- _ACTIVITY_
Take the line that contains "The width and" and each line after it in the material below, and transcribe them exactly, stopping at the end.

- _DATA PROVIDED_
----------------

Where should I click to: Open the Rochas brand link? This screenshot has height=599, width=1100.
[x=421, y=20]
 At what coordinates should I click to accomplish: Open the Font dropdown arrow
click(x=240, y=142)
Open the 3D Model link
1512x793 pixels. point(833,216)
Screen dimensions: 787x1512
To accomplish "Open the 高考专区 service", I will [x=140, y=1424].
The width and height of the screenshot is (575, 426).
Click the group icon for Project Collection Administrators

----------------

- _RESPONSE TO THIS EXERCISE_
The width and height of the screenshot is (575, 426).
Click the group icon for Project Collection Administrators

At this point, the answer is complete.